Depuis deux ans, on observe une évolution nette de l’administration du rectorat de Normandie vers plus de bienveillance concernant les recours sur les avis de rendez-vous de carrière. Elle semble devenue consciente que certains avis sont vécus comme frustrants pour les collègues et peuvent démobiliser, en pleine crise de la profession, où les demandes de démission ou de rupture conventionnelle se multiplient, où le recrutement est compliqué dans certaines disciplines, sans oublier évidemment le nombre élevé de suicides de professeurs constaté dans l’académie l’an dernier.
Mais il y avait encore un blocage psychologique : l’administration avait beaucoup de mal à remettre en cause ses propres décisions et justifiait parfois des maintiens d’avis vécus comme injustes avec une mauvaise foi et un manque d’empathie qui laissaient pantois – nous nous souvenons notamment d’un argument imparable : « mais très satisfaisant, c’est déjà très bien ! » et, hop, fin de la discussion, on passe à autre chose. Globalement, quand l’administration ne voulait pas lâcher, l’attitude envers les représentants du personnel était : on vous entend, mais on ne vous écoute pas et on passe en force…


Cette année, avec le changement de rectrice et le renouvellement de certains cadres, nous découvrons avec satisfaction une philosophie RH plus positive, réellement dans le dialogue, à l’écoute des difficultés rencontrées par certains collègues, avec une envie de valoriser leur parcours. En particulier, l’administration a systématiquement accepté d’augmenter l’avis final de collègues quand les commentaires du rendez-vous de carrière ne semblaient pas en adéquation avec les évaluations. En effet, dans de nombreux cas examinés, l’avis final est en décalage parfois important entre des commentaires très positifs, voire élogieux, et des appréciations par items « seulement » en satisfaisant ou très satisfaisant. Des cas d’avis final très satisfaisant, où les items en excellents étaient effectivement minoritaires, ont même été revus en avis final excellent : cela aurait été tout simplement impossible il y a encore un an !
Les élus ont pu constater néanmoins une tendance persistante dans les dossiers analysés : l’avis final penche plutôt du côté de l’inspecteur aux dépens des commentaires et évaluations du proviseur souvent plus positifs, alors que ce dernier suit au plus près le travail quotidien du collègue. Cette situation n’est pas en accord avec la philosophie du rendez-vous de carrière qui doit examiner la progression de carrière de l’agent (comme son nom l’indique) et ne pas se focaliser sur la visite ponctuelle d’un inspecteur… Il y a aussi pour des cas particuliers un décalage important entre l’avis du chef d’établissement et celui de l’inspecteur, qui peut traduire un conflit personnel de l’un d’entre eux avec l’agent. Tout cela a été examiné et pris en compte.

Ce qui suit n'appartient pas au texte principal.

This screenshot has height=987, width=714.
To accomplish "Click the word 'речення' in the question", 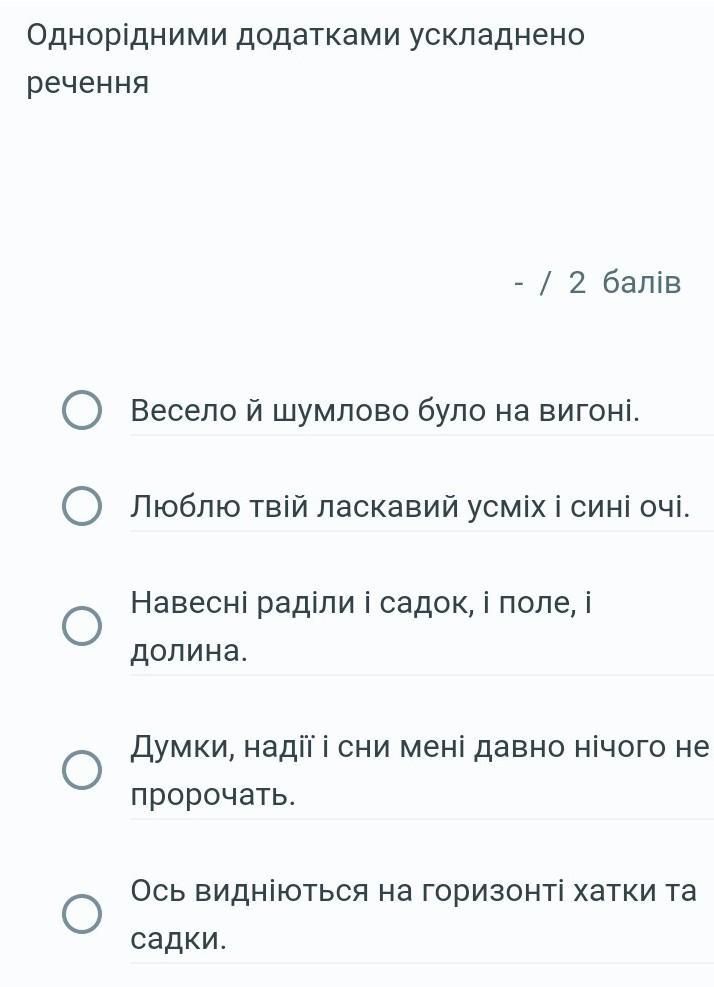I will 88,83.
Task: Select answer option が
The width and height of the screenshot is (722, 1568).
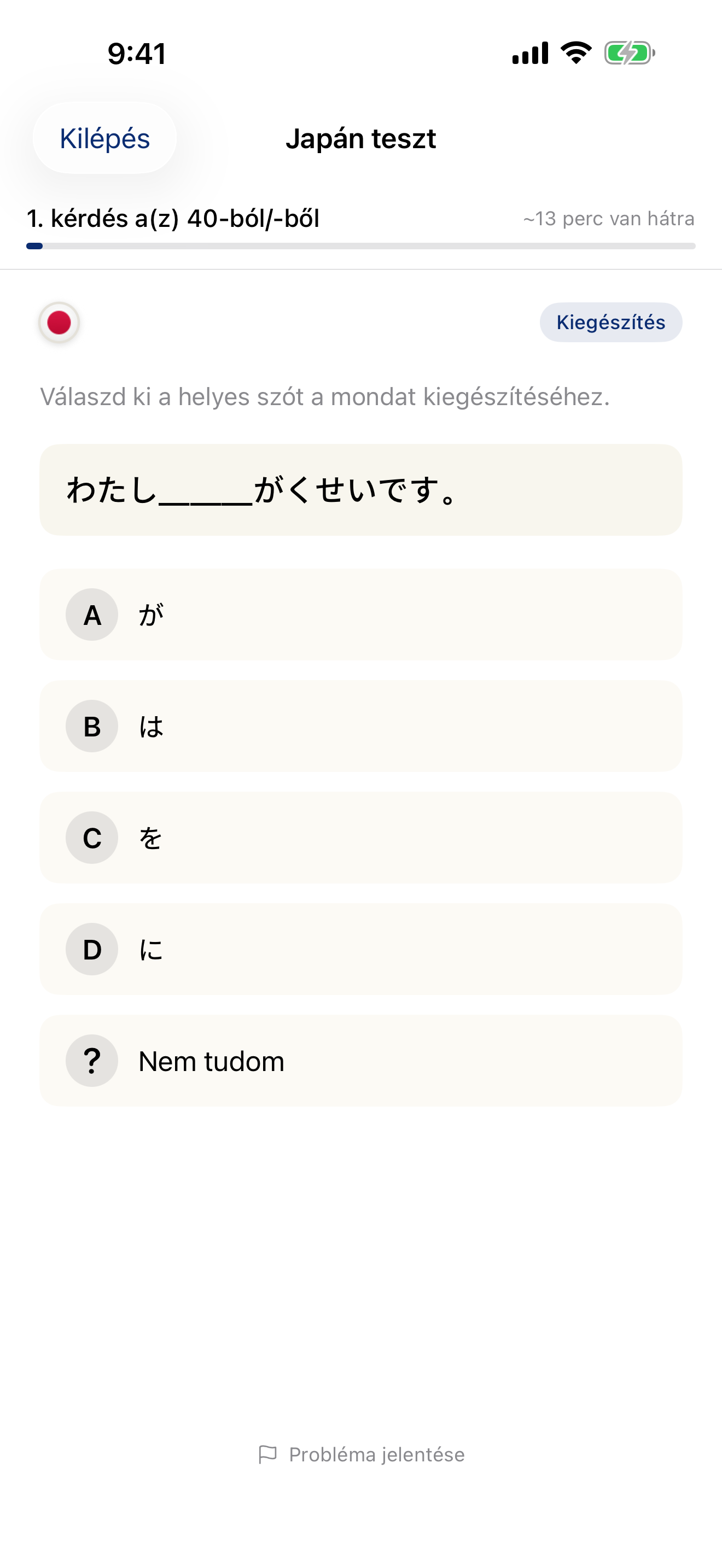Action: click(361, 615)
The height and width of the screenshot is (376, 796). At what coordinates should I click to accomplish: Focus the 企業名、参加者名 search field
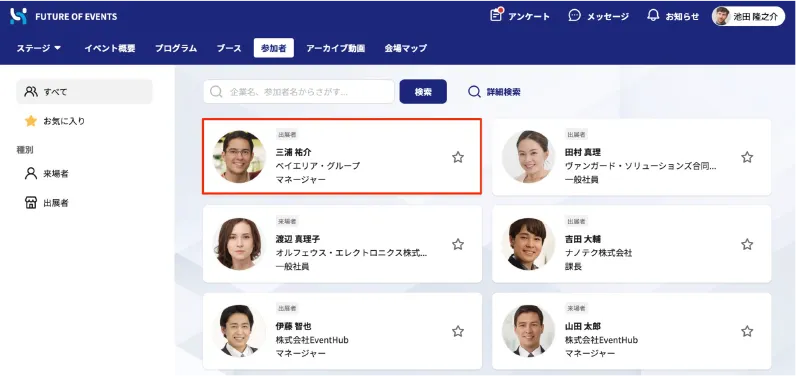[x=299, y=92]
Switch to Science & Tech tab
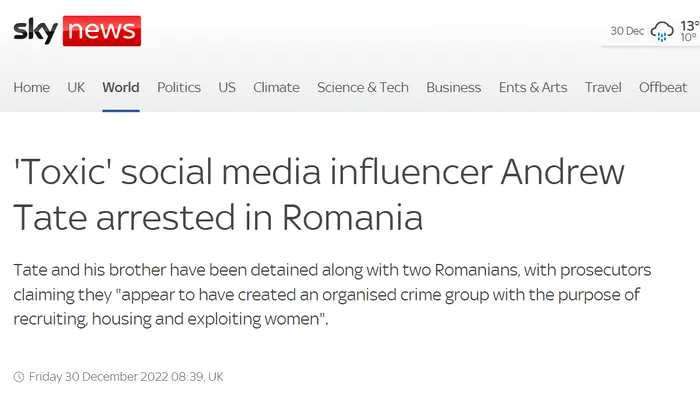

Ainsi, plus de la moitié des recours ont été considérés comme justifiés :
– pour les professeurs d’EPS, 3 avis ont été revus en excellent sur 6 demandes
– pour les PLP, deux avis ont été revus en excellent et un en satisfaisant
– pour les CPE, un avis a été revu en excellent
– pour les certifiés sur 20 cas, 1 revu à très satisfaisant et 3 à excellent pour l’avancement accéléré au 7e échelon ; 1 à très satisfaisant, 4 à excellent pour l’avancement au 9e échelon ; 3 à excellent pour le hors classe


Par conséquent, il ne faut surtout pas hésiter à porter votre cas devant la CAPA si l’avis final vous semble incohérent ou injustifié. Rappelons qu’avant de saisir la CAPA, au moment de la réception de l’évaluation par l’inspecteur et chef d’établissement, vous devez absolument commenter cette évaluation si vous n’êtes pas d’accord. Ensuite, après avoir reçu en septembre votre avis final, vous pouvez déposer un recours administratif. Si ce recours « à l’amiable » n’aboutit pas à une révision de votre avis, vous pouvez ensuite déposer un recours devant la CAPA, puis éventuellement devant le tribunal administratif.